This is an article from the July 7, 2008 issue
Jack McCallum's NBA Finals story (Road to Redemption, June 16) was the epitome of eloquence, describing Kobe Bryant and Paul Pierce as "streamlined sumos fighting for position" and saying that Pierce "waits, impatiently, just outside the velvet ropes of superstardom." His writing is so sonorous that it's a pleasure to subvocalize while reading.
Douglas J. Foran, Aloha, Ore.
Your story about the Red Wings' latest championship run stated that the Wings "are basically the New England Patriots on skates" (Spreading Their Wings, June 9).
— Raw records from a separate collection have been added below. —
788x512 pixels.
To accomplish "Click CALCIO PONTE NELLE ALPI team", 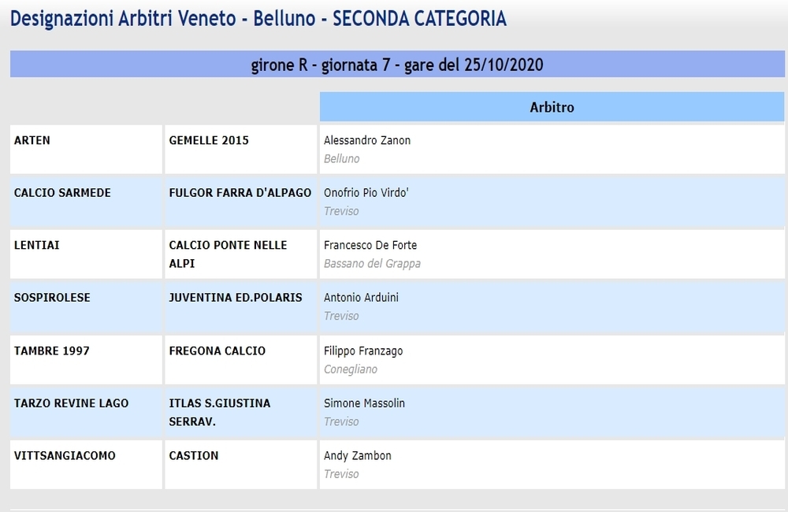I will [x=228, y=254].
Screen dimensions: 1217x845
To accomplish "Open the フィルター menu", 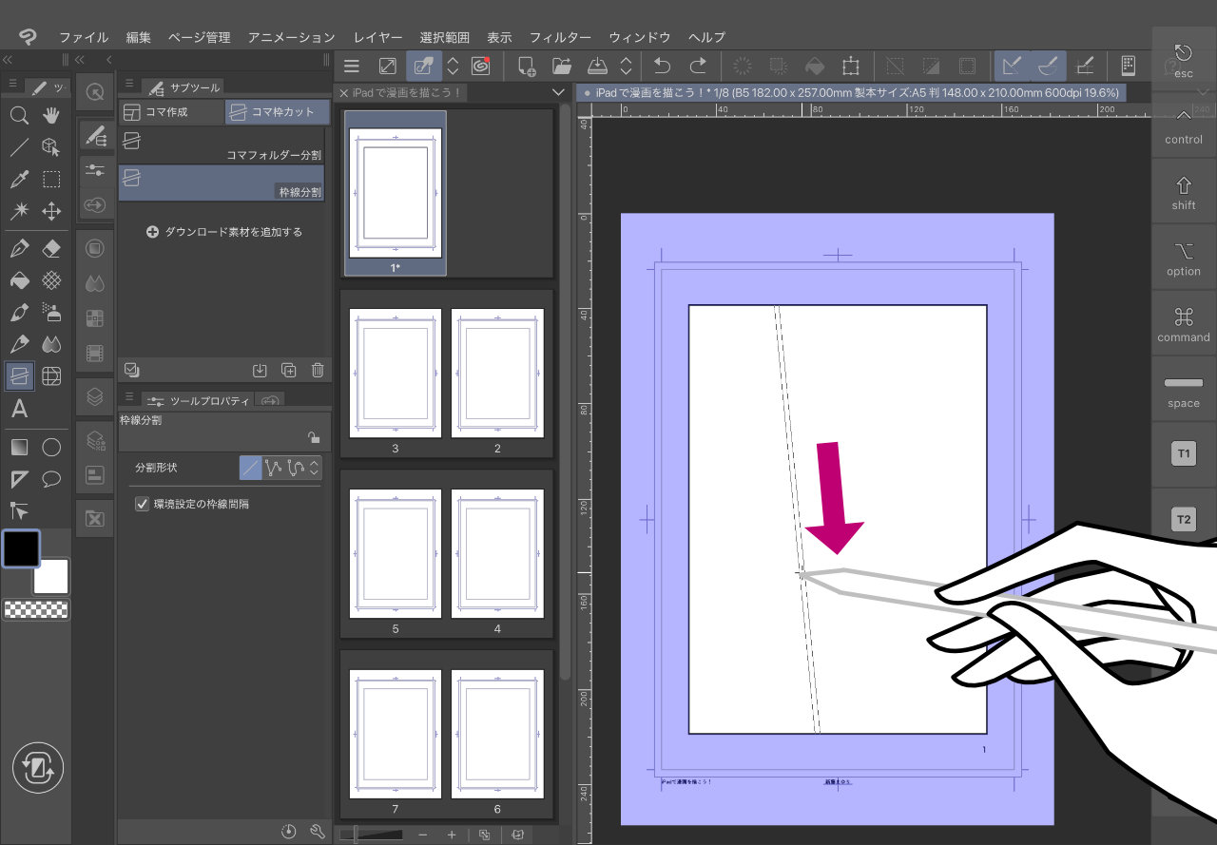I will pyautogui.click(x=560, y=37).
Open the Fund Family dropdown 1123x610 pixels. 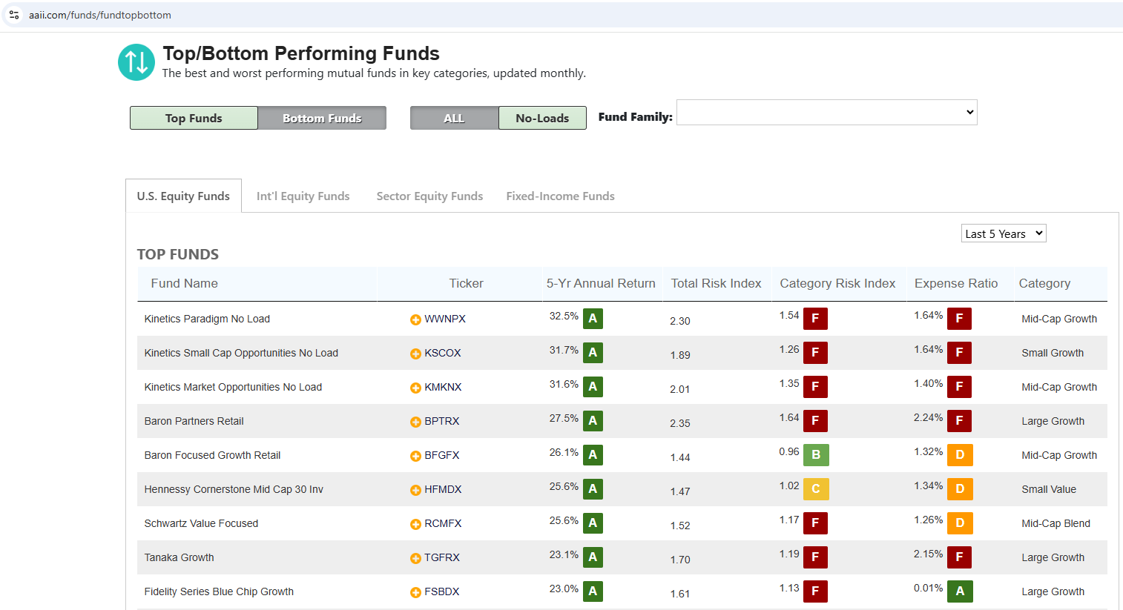pyautogui.click(x=826, y=113)
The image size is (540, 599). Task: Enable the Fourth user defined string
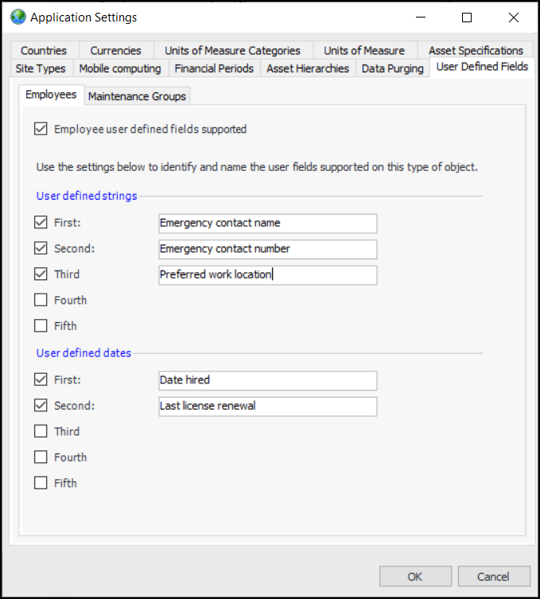click(x=41, y=300)
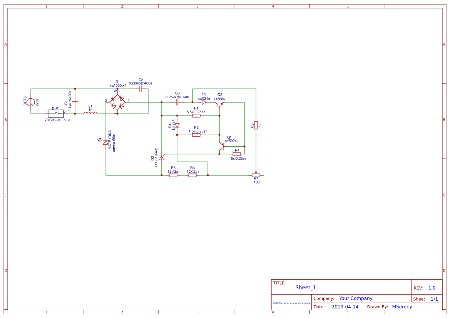This screenshot has height=318, width=450.
Task: Click the R7 potentiometer symbol
Action: tap(256, 175)
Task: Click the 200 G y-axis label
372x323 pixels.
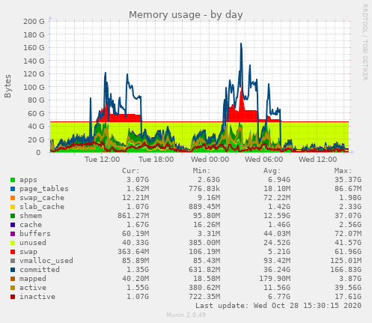Action: 34,22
Let's see, the Wings are one of the classiest teams in the league, they were never accused of cheating, and they actually won their championship this year. How does that make them like the Patriots?
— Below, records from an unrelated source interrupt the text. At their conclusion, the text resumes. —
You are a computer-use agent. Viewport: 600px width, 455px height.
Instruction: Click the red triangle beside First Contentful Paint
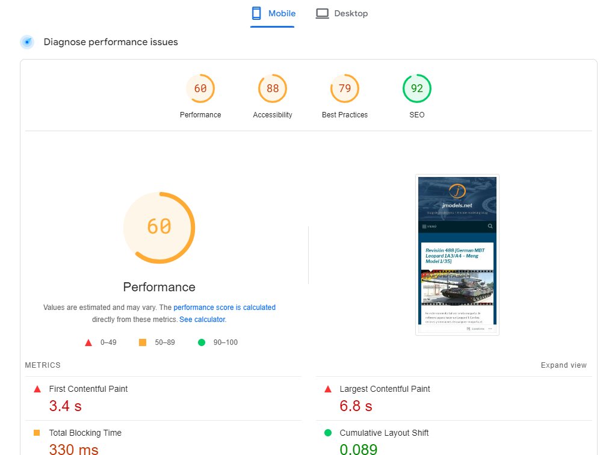37,389

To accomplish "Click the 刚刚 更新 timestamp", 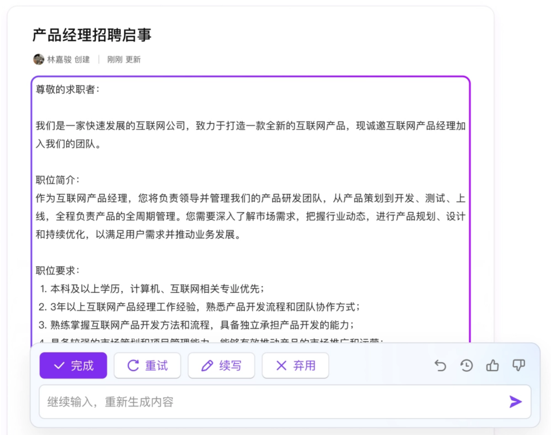I will [x=124, y=59].
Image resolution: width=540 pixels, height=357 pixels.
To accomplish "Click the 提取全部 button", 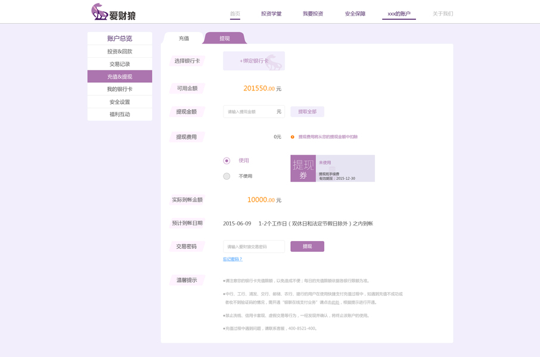I will click(307, 111).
Kristine Suzuki Sasieta, Chicago
Tiger Woods may have said about the Stanley Cup finals, "I don't really care.... I don't think anyone really watches hockey anymore" (Fantastic Finish, June 16). But I have seen him limping around the U.S. Open and not complaining about the pain. Seems to me he is more of a hockey player than he knows!
Tracy Saur, Rockford, Mich.
Detroit is Hockeytown again—just check the parade turnout, Tiger! Never saw a golf parade like that, ay?
Dan Kummer, Troy, Mich.
The McKay Way
I grew up with the precable coverage of sports, and Jim McKay (PLAYERS, June 16) was a fixture in our home on weekends as we religiously tuned into ABC's Wide World of Sports. I can still remember how McKay treated each sport, no matter how obscure, with respect and enthusiasm. I believe he would appreciate that the issue commemorating his life would also have a story extolling the glory of table tennis (Opening Volley, June 16) and its impact on America's international relations.
Terry Dinterman, Palatine, Ill.
Don't Forget Eddie
I cringed when I read Chipper Jones (A Jones for Hitting, June 16) described as "the baddest switch-hitter since Mickey Mantle." How does a man who is one of three clean members of the 3,000 hit, 500 home run club get so often overlooked when it comes to talking about the greatest switch-hitters of all time? Please, let's give Eddie Murray his due.
Andrew O'Donnell, Laurel, Md.
I was delighted and surprised to read about Chris Mannix's testing his hatred of soccer (Are You Like Me?, June 16) by immersing himself in the sport. I was expecting the usual "Soccer is lame because nobody scores or can use their hands" screed. It was refreshing to see a journalist willing to put aside his preconceived notions and give the game an honest look.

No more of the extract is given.